The mammalian paraoxonases (PONs) have been linked to protection against oxidative stress. However, the physiological roles of members in this family (PON1, PON2, and PON3) are still being characterized. PON2 and PON3 are expressed in the aldosterone-sensitive distal nephron of the kidney and have been shown to negatively regulate expression of the epithelial sodium channel (ENaC), a trimeric ion channel that orchestrates salt and water homeostasis. To date, the nature of this phenomenon has not been explored. Therefore, to investigate the mechanism by which PON2 regulates ENaC, we expressed PON2 along with the ENaC subunits in fisher rat thyroid (FRT) cells, a system that is amenable to biochemical analyses of ENaC assembly and trafficking. We found that PON2 primarily resides in the endoplasmic reticulum (ER) in FRT cells, and its expression reduces the abundance of each ENaC subunit, reflecting enhanced subunit turnover.
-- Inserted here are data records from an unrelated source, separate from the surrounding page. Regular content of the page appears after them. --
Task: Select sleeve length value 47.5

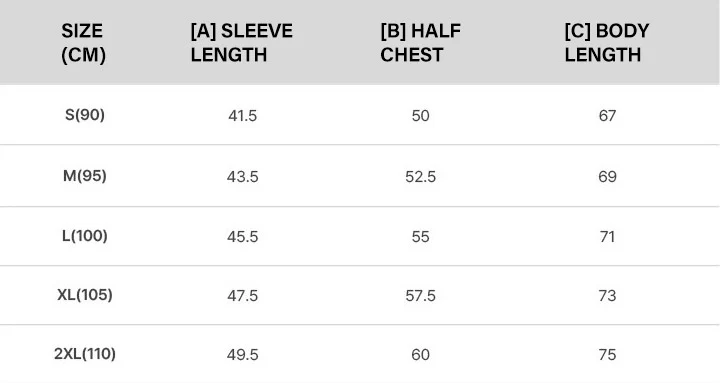Action: (x=242, y=296)
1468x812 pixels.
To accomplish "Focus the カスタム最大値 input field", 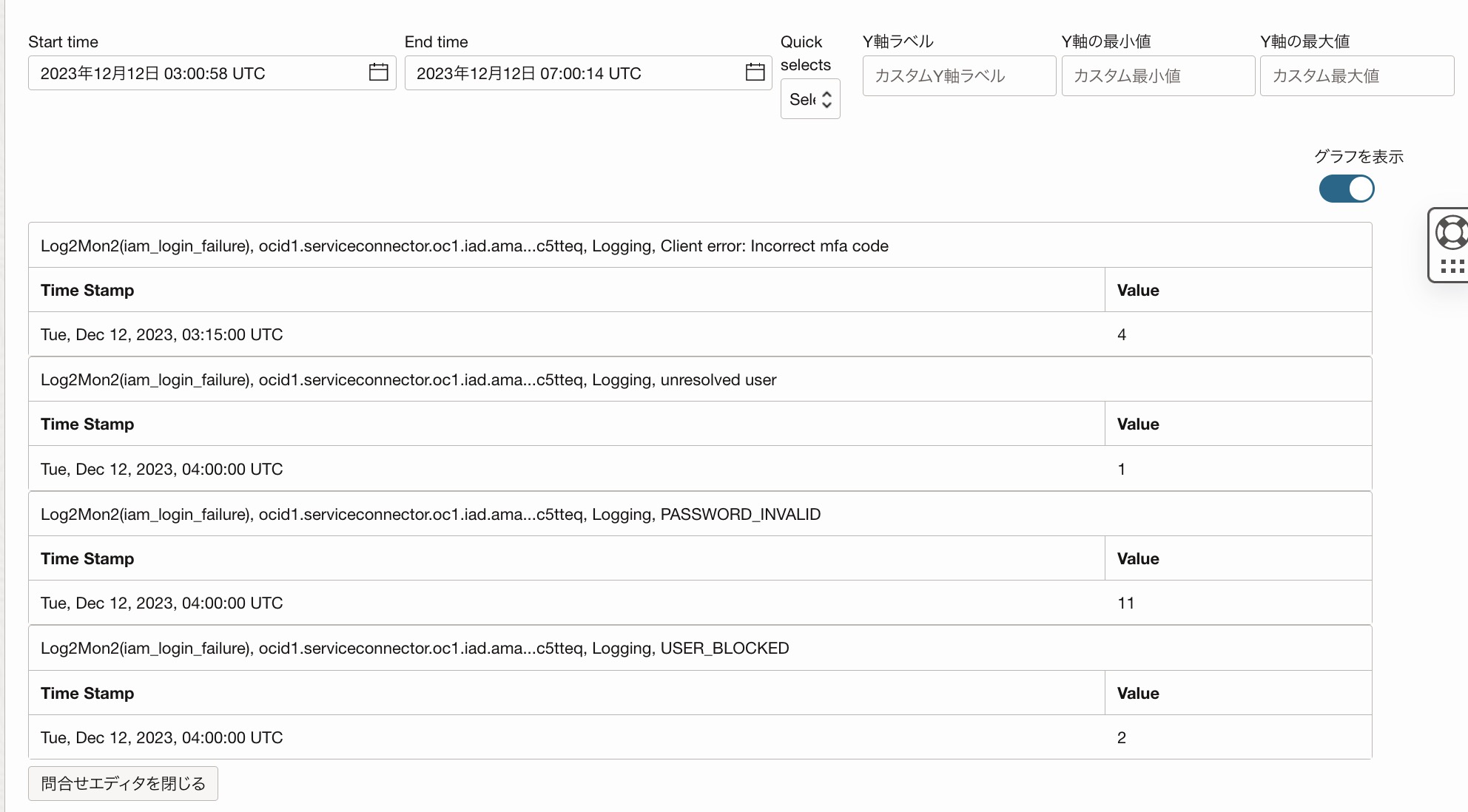I will point(1356,76).
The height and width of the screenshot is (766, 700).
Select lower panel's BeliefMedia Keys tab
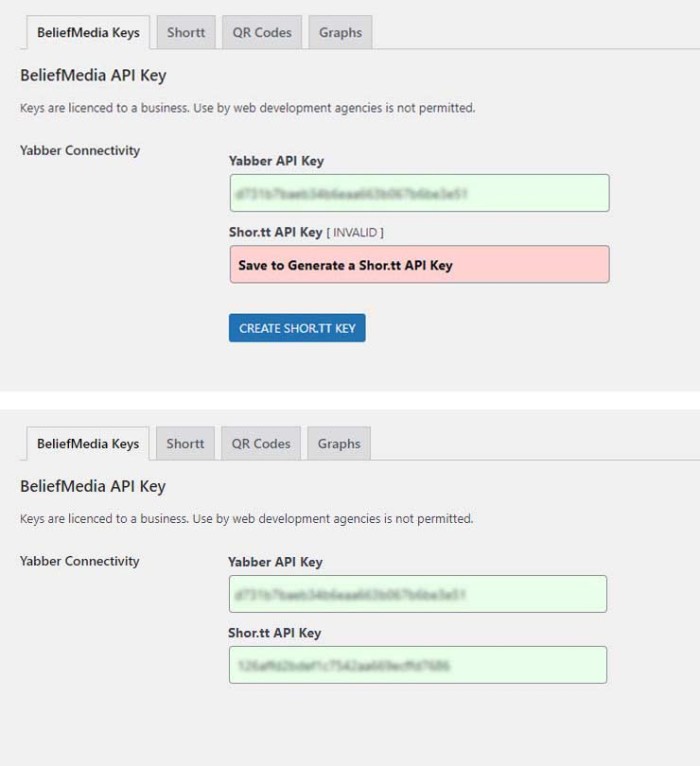[88, 443]
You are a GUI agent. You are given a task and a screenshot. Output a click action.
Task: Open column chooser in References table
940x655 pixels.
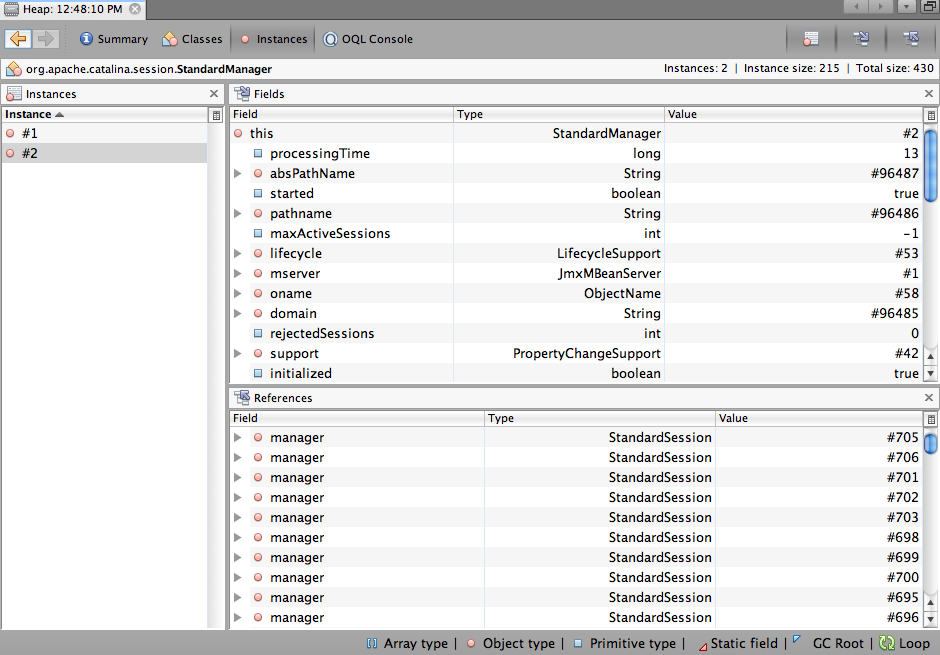pos(930,419)
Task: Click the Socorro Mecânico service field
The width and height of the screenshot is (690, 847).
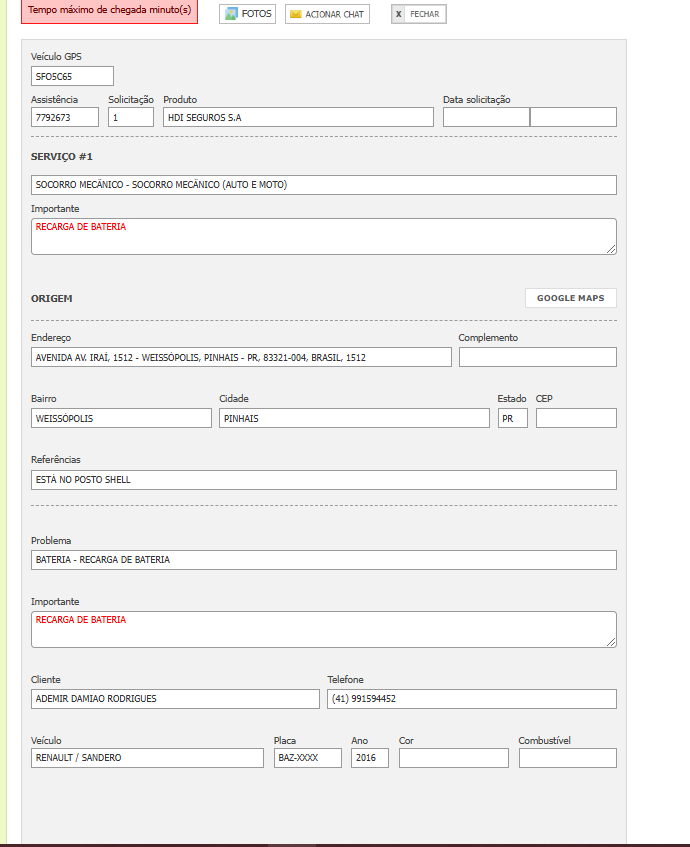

In contrast, no effect on the levels of mRNAs encoding the ENaC subunits was evident. Inhibition of lysosome function with chloroquine or NH4Cl did not alter the inhibitory effect of PON2 on ENaC expression. In contrast, PON2 accelerates ENaC degradation in a proteasome-dependent manner and acts before ENaC subunit ubiquitination. As a result of enhanced ENaC subunit ubiquitination and degradation, both channel surface expression and ENaC-mediated Na+ transport in FRT cells were reduced by PON2. Together, our data suggest that PON2 functions as an ER chaperone to monitor ENaC biogenesis and redirects the channel for ER-associated degradation.